[Data records]

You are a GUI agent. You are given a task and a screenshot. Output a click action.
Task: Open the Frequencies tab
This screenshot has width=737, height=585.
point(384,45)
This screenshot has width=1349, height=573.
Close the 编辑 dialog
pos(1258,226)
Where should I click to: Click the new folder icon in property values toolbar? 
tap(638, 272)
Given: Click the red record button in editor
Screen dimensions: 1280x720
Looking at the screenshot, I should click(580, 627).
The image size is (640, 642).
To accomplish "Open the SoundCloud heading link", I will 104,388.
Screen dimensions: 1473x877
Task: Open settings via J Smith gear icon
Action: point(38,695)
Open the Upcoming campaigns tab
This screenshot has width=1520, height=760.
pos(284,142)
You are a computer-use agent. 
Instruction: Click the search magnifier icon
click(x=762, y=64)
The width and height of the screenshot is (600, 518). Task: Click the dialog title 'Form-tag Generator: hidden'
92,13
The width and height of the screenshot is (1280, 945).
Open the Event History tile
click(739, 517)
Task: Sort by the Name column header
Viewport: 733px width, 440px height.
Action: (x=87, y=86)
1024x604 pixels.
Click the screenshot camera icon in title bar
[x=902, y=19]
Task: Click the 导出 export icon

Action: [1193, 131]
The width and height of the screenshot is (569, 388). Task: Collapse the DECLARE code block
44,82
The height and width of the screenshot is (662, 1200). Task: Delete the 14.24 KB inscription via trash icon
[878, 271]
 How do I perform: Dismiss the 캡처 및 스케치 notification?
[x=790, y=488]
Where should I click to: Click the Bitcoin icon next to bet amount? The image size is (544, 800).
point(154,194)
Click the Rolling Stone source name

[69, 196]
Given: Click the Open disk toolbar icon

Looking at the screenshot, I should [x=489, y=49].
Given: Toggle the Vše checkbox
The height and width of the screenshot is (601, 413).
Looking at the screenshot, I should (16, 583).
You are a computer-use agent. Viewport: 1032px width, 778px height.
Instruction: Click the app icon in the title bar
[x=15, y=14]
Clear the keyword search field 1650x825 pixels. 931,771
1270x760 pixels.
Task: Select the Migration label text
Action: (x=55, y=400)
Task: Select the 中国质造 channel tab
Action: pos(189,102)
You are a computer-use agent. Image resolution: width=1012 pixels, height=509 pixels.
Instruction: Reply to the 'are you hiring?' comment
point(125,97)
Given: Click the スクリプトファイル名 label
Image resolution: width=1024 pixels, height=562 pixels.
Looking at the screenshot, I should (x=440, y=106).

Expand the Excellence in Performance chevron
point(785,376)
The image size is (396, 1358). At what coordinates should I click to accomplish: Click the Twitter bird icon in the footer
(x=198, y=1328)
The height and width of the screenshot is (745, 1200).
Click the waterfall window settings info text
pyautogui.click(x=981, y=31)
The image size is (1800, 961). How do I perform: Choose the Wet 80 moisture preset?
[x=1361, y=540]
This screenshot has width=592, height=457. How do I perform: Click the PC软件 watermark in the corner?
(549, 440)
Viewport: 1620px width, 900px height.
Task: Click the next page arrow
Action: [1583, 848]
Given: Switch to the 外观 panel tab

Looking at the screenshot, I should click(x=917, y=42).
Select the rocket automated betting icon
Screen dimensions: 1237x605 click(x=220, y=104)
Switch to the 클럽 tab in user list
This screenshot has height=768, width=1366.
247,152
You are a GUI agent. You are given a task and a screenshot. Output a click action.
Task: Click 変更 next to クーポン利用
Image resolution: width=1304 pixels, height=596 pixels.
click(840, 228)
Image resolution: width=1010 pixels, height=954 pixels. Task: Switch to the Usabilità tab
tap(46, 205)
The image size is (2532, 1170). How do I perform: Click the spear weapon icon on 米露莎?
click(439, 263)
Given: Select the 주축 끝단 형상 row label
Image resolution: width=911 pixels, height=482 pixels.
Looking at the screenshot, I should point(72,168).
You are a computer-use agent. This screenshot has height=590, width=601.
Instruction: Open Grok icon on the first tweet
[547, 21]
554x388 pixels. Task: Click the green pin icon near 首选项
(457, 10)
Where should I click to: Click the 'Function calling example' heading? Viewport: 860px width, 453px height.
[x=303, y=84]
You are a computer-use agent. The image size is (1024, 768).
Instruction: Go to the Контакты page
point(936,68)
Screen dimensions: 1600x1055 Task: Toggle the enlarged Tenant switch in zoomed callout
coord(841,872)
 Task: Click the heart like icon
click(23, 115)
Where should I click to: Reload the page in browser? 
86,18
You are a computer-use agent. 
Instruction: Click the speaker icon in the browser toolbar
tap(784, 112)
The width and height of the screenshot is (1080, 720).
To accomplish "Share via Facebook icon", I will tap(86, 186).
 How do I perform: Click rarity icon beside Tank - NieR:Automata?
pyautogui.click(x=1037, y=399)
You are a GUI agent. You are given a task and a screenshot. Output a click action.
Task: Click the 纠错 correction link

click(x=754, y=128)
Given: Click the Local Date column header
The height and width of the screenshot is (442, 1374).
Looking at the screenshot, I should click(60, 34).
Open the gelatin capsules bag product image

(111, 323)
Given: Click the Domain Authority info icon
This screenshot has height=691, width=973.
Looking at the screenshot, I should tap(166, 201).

[/Data records]

● **What is expected**
Copy out, exactly and alone, the lines of the entries above between the ones holding "You are a computer-use agent. Image" and "The height and width of the screenshot is (745, 1200).", inclusive.

● **Output of the task**
You are a computer-use agent. Image resolution: width=1012 pixels, height=509 pixels.
Instruction: Reply to the 'are you hiring?' comment
point(125,97)
Given: Click the スクリプトファイル名 label
Image resolution: width=1024 pixels, height=562 pixels.
Looking at the screenshot, I should (x=440, y=106).

Expand the Excellence in Performance chevron
point(785,376)
The image size is (396, 1358). At what coordinates should I click to accomplish: Click the Twitter bird icon in the footer
(x=198, y=1328)
The height and width of the screenshot is (745, 1200).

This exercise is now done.